What to work on -
#1 In the issue comment about Datasette and virtual tables, which function, called on every database connection, runs PRAGMA table_info() on every table?
#2 Reproduce the part of the issue comment about Datasette and virtual tables that runs between "that we call" and "connection-time, like table_column_details()", inclusive.

Open simonw opened 3 months ago
This happens because of check_connection()
that we call on every database connection, which calls PRAGMA table_info()
on every table. Which means it fails on virtual tables that don't have their parent extension loaded.
We could ignore these class of errors with:
elif e.args[0].startswith("no such module: "):
pass
But other parts of the codebase will still call PRAGMA table_info()
at other times after connection-time, like table_column_details()
.
We could audit all cases of this and just return None
/[]
when appropriate.
I'm going to create a minimal sqlite-vec
database to commit to our repo for the tests.
Creating it with sqlite-utils
:
sqlite-utils install sqlite-utils-sqlite-vec
echo '{"point": "[1,2,3]"}' | sqlite-utils insert vec.db vectors -
sqlite-utils vec.db 'create virtual table vec_vectors using vec0(point float[3]);'
sqlite-utils vec.db 'insert into vec_vectors(rowid, point) select rowid, point from vectors'
That's a 48KB file:
ls -lah vec.db
-rw-r--r-- 1 simon wheel 48K Aug 15 09:26 vec.db
Datasette cannot currently load it (without its own plugin or the --load-extension
option):
datasette vec.db
Usage: datasette serve [OPTIONS] [FILES]...

Excerpted data -
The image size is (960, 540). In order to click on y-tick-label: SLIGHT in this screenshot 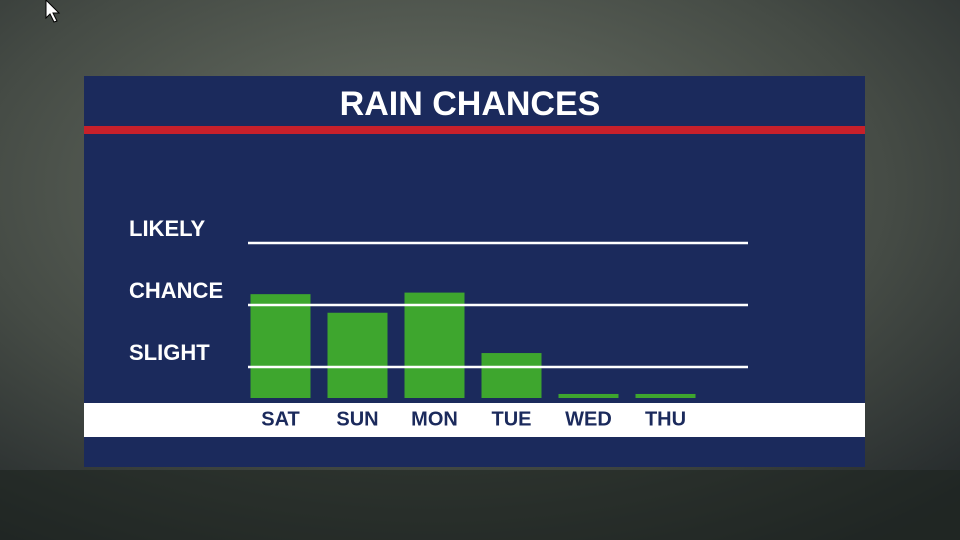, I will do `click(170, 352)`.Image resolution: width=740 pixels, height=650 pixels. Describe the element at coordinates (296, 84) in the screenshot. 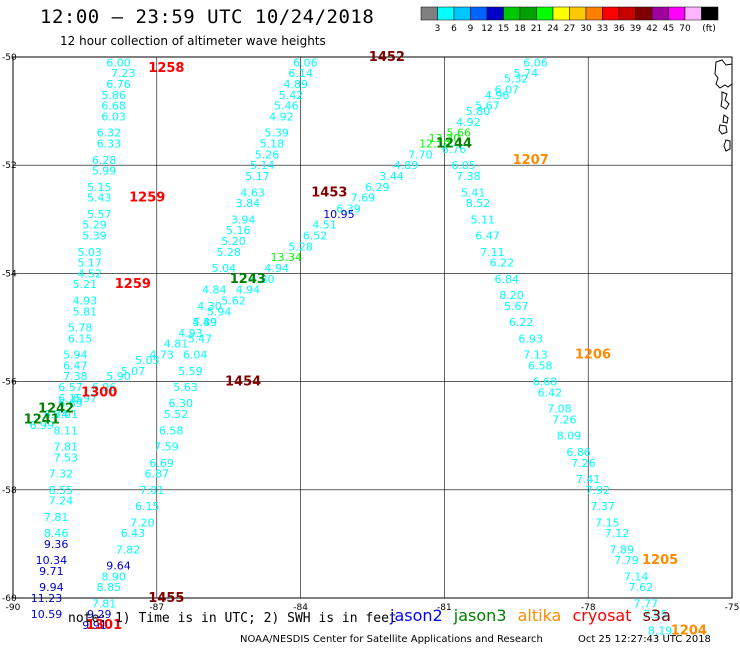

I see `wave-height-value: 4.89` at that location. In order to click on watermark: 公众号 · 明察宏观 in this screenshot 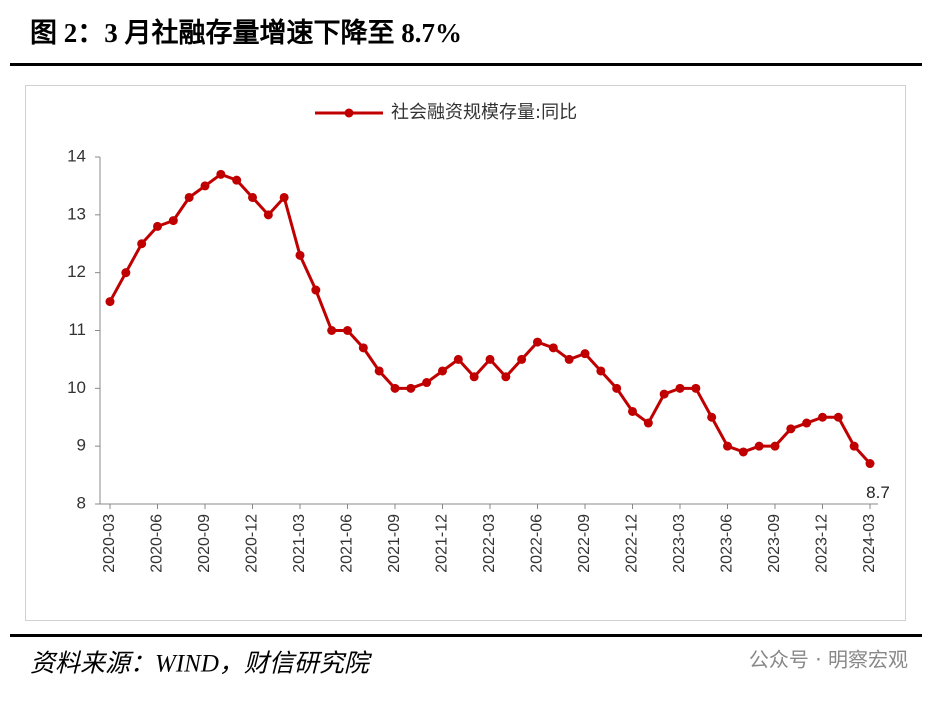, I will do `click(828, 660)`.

==

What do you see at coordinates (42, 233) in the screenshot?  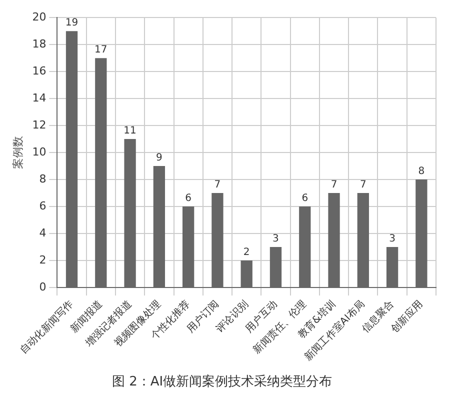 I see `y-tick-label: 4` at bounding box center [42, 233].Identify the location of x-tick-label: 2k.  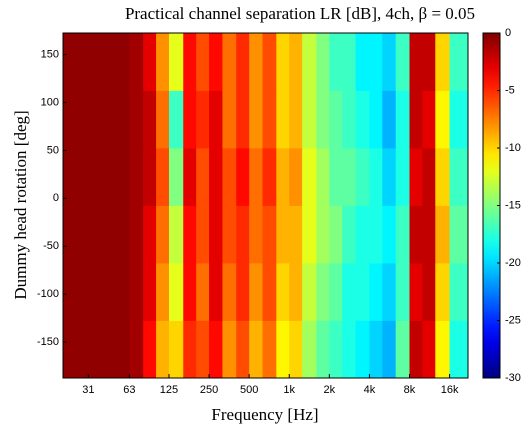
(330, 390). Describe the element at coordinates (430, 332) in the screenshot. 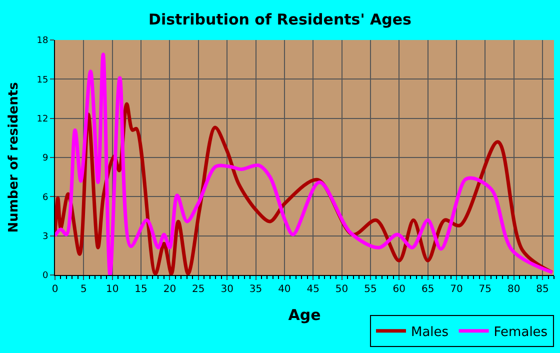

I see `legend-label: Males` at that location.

Answers provided -
#1 check_connection()

#2
that we call on every database connection, which calls PRAGMA table_info()
on every table. Which means it fails on virtual tables that don't have their parent extension loaded.
We could ignore these class of errors with:
elif e.args[0].startswith("no such module: "):
pass
But other parts of the codebase will still call PRAGMA table_info()
at other times after connection-time, like table_column_details()